Ce mois de septembre aurait été magnifique si les Dieux n’avaient pas décidé de le balafrer de la plus affreuse façon (voir courrier précédent). Il fut riche en rencontres, en ces contrastes qui sont le délectable produit de mon parcours «carpe et lapin, option thon-chocolat», et en simple beauté. Le mercredi à l’Opéra Comique, le samedi à Argenteuil, le dimanche sur le plancher sous la mairie de Poullaouen… et le lundi sur la vedette pour une semaine de répétitions à Bréhat. Juste comme j’aime!
Que les choses soient claires: l’Opéra Comique, j’y étais juste en tant que modeste troufionne dans les rangs de l’ensemble vocal Mélisme(s) (pour la Nuit de la Voix, Fondation Orange). L’occasion cependant de flairer cette magnifique salle, avec son mélange, si caractéristique des théâtres à l’italienne, d’opulence grandiloquente côté public – mosaïques, cariatides dorées et plafond peint – et de coulisses étriquées et ternes comme de vieux couloirs de pensionnat, qui font penser à Colette et à Degas…
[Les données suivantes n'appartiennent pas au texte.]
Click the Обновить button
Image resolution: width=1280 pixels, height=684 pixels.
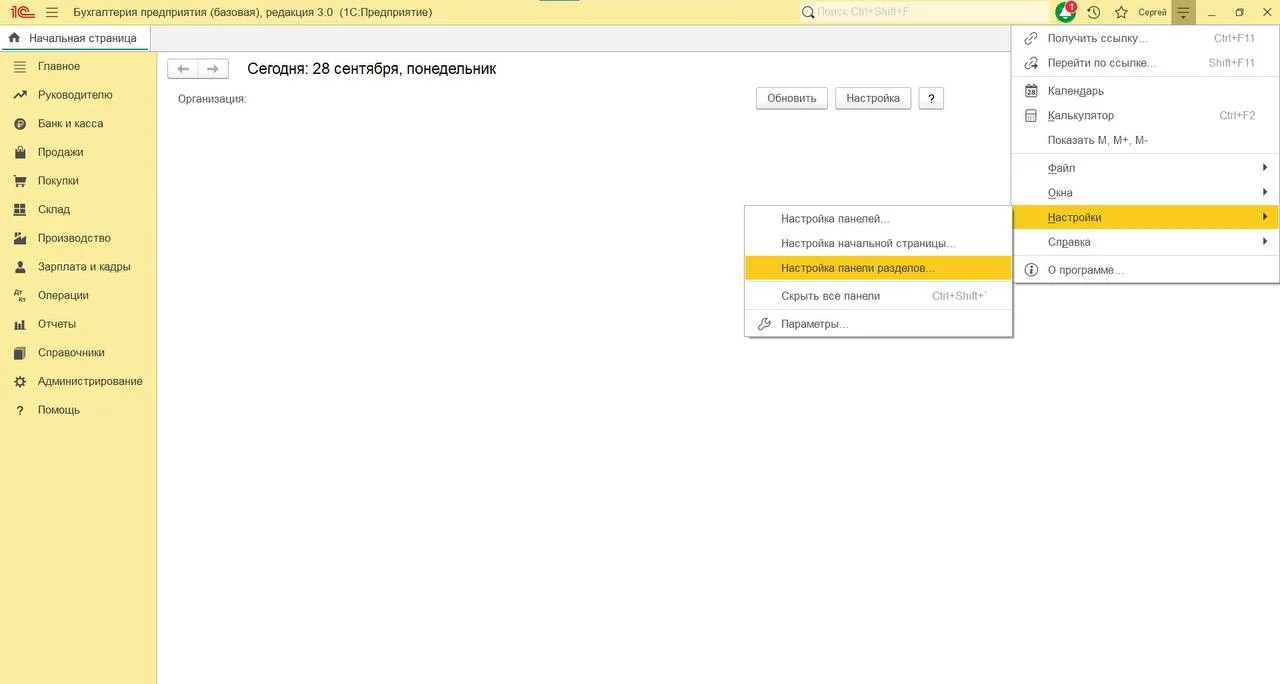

Et Bréhat, c’était pour une toute nouvelle aventure, une histoire à suivre d’ici quelques mois: figurez-vous qu’après les maliens, les jordaniens, les japonais, les danseurs contemporains, les jazzmen et les rockeurs progressifs, je suis invitée par… des musiciens trad français. Si, si, comme je vous le dis. Et ce n’est pas la moins troublante des explorations.
J’espère que mes camarades me pardonneront de faire court pour cette fois: Vertigo (je mets la page en lien car il ne fait pas bon, sur la Toile d’aujourd’hui, porter le même nom qu’un chef-d’œuvre d’Hitchcock!) s’est formé autour du duo Eric Montbel (cornemuses françaises dont il est un des spécialistes) - Bruno Le Tron (accordéon diatonique). L’idée des deux compères était de réunir, autour des évocations et des répertoires de leurs instruments, des sonorités associées à d’autres univers dont elles apporteraient le parfum. Soit la musique bretonne pour Franck Fagon (clarinette et sax dans Yao, Dizano et j’en passe bien d’autres), le monde classique pour Michel Rey (batterie, vibraphone), et le jazz pour Laurent Cabané (contrebasse).
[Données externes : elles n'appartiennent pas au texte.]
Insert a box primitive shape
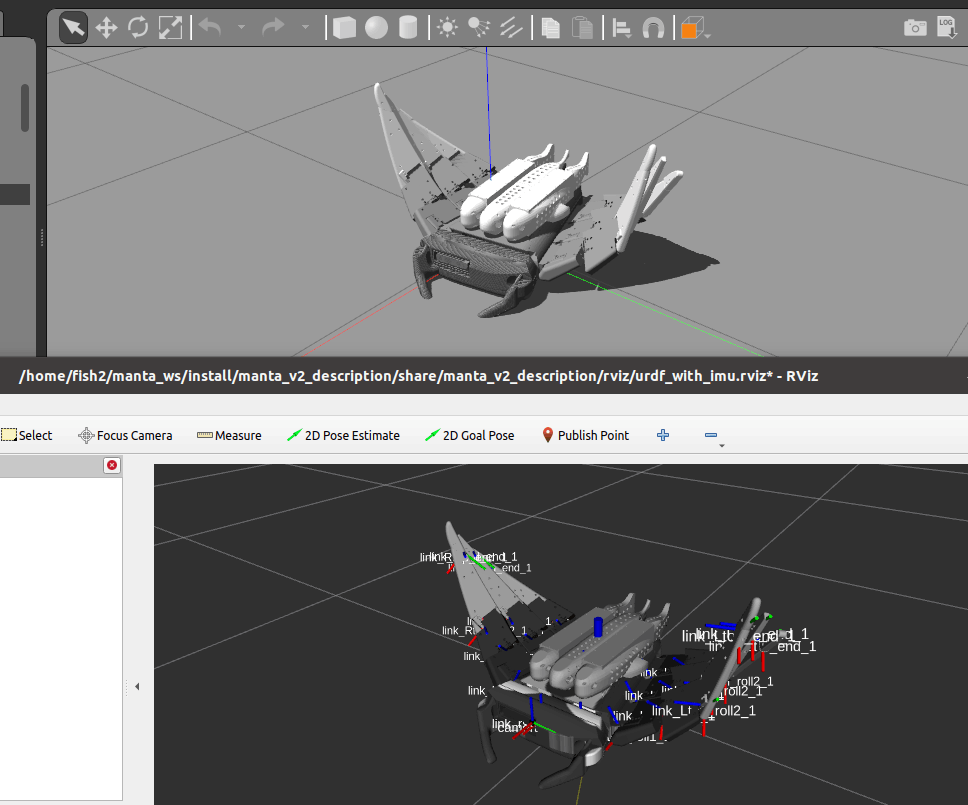Screen dimensions: 968x805 (344, 28)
Un album et un spectacle ont déjà vu le jour, au sortir desquels nos amis se dirent – n’allez pas me demander pourquoi – qu’ils auraient volontiers invité une voix dans l’histoire, histoire de tout chambouler à nouveau. Et pourquoi pas une voix bretonne. C’est alors que mon téléphone sonna…
Nous voilà donc en tout début de travail; suite du feuilleton en 2011… mais ça s’annonce palpitant. J’écrirai la dissertation complète un autre jour – peut-être quand de nouvelles discussions à bâtons rompus auront donné plus de substance à ce qui n’est chez moi, pour l’instant, qu’intuition et hypothèse. Mais je peux déjà dire ceci: d’une part, je crois que sur scène il va y avoir de l’appétit et du goût… D’autre part travailler pour une fois non avec des Autres lointains mais avec des voisins de palier, c’est une aventure intellectuelle d’un autre genre mais non moins formatrice. C’est une chose de mettre en valeur les passerelles, humaines et musicales, entre des mondes visiblement éloignés ne serait-ce que dans l’espace. C’en est une autre, face à un univers beaucoup plus proche et pourtant différent, de démêler le réel du fantasmé dans ses propres habitudes de pensée. Cette semaine a été l’occasion d’échanges passionnés, et d’une intense cogitation qui se poursuit aujourd’hui – sur les différents types de transmission de la musique bretonne et la façon dont ils fondent notre rapport à elle, plus largement sur les contextes qui viennent en nous s’associer à une musique, sur les nombreuses acceptions du mot «traditionnel», sur les éternelles questions de légitimité qui, plaie héréditaire de tous les artistes, prennent un sens particulier pour les musiciens trad, et que les bretons, je crois, gèrent (en bien et en mal, du reste!) d’une manière qui leur est propre, etc…
Bref, quoi de plus plaisant que de passer une semaine sur une île magnifique et d’avoir l’impression d’en revenir un tantinet moins bête? Pour le reste, affaire à suivre d’ici quelques mois! J’ajoute juste que le plaisir n’était pas que cérébral, et qu’il s’agit là avant tout de bonne et joyeuse musique – sans quoi il y aurait lieu de s’inquiéter.